I am not dead. After two months of sickness, sinus, and ear infections, three rounds of antibiotics, a few false thoughts of being better, a round of steroids, and a trip to Washington, DC, I am alive (although with a lingering eustachian tube problem, I suspect). Alive is good, because I have been missing wine. In between some of the antibiotics (what was that? late September? mid-October? It seems forever ago) I had an uninspiring bottle of Sangiovese, an eh glass of Cabernet, and a really-not-bad-but-it-was-my-birthday-and-I-didn't-take-notes bottle of Zinfandel, but nothing worth talking about, and really, I was mostly feeling too crappy to do anything but try to sleep and take a lot of pills. And I wasn't sure if my lack of excitement about the wine was my sickness or the fact that the wine really was not interesting, or both.
I also missed Wine Blogging Wednesday 14 AND Wine Blogging Wednesday #15, both which sounded fun and I am sad to have missed out.

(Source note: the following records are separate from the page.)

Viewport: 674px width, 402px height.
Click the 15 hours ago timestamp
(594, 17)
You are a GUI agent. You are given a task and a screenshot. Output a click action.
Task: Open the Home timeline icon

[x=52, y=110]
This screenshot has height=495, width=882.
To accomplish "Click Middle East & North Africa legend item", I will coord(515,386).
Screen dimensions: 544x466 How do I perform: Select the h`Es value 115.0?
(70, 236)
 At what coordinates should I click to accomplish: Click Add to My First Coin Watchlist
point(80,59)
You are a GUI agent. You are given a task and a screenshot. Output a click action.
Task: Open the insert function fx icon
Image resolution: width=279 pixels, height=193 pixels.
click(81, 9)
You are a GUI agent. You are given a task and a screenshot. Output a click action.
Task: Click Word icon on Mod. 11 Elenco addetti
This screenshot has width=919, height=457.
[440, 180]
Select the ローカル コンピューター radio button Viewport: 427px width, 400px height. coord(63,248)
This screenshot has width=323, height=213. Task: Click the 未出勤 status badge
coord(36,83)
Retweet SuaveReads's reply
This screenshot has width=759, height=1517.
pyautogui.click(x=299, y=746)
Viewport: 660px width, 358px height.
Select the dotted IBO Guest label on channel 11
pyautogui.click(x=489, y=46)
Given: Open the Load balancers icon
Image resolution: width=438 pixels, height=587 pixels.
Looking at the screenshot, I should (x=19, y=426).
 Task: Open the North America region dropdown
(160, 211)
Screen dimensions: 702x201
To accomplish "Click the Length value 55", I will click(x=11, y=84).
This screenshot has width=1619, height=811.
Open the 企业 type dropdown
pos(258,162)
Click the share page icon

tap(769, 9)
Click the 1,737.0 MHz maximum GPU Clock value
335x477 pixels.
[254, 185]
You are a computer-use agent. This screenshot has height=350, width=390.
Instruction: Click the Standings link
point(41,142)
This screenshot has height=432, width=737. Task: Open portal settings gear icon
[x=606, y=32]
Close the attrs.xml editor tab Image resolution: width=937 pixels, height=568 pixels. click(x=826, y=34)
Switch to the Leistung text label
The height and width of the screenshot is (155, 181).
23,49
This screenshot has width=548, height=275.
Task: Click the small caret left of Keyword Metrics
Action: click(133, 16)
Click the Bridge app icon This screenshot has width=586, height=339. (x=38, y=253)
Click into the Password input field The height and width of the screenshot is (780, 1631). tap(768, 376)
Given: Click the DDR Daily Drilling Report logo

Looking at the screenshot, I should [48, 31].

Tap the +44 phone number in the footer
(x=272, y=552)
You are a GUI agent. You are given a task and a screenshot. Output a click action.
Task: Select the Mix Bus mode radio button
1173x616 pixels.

Anyway, I tried to make up for everything once I got to DC and was free of antibiotics and weaning myself off steroids (since they bludgeon you with steroids and then slowly reduce the amount over a period of days). We started the week off with the K Vintners "Milbrandt", a wine I dragged out there with me. (Dear K Vintners, what's up with the October shipments? I am guessing they are late? Don't forget about me!)
This is Syrah from the Wahluke Slope sub-region of the Columbia Valley in Washington state (an area that is predicted to get its own AVA designation soon). It's one of the warmer grape-growing areas and I guess there is a lot of apple tree land being turned over to grapes up there (something also happening in Anderson Valley in California right now-- often that is not looked upon with excitement by the locals, as I learned when I was up in Anderson Valley in early September and heard a lot of bitter rumblings about the wineries).
Notes: This is an inky purple-red in the glass, and looks fairly young still (not that it is very old). It has a nose of violets, old chairs, smoke, tar, earth, and, even though I was told this was totally not correct and if I smelled them ever I would recant my description, raccoons. I think there was a tiny gamey element that made me think "raccoon" even though it was not overwhelmingly gamey. The smoke/tar/earth element was most prevalent. The tannins were pretty soft and the finish was pretty fatty and round, leaving a tarry element behind. I thought it was delicious, although not as good as the near-perfect "The Boy".
Cost: $28
Overall: B+. I would love to have a case or two around, but it is definitely a wine made for some big food (or cigars), because it is a bruiser.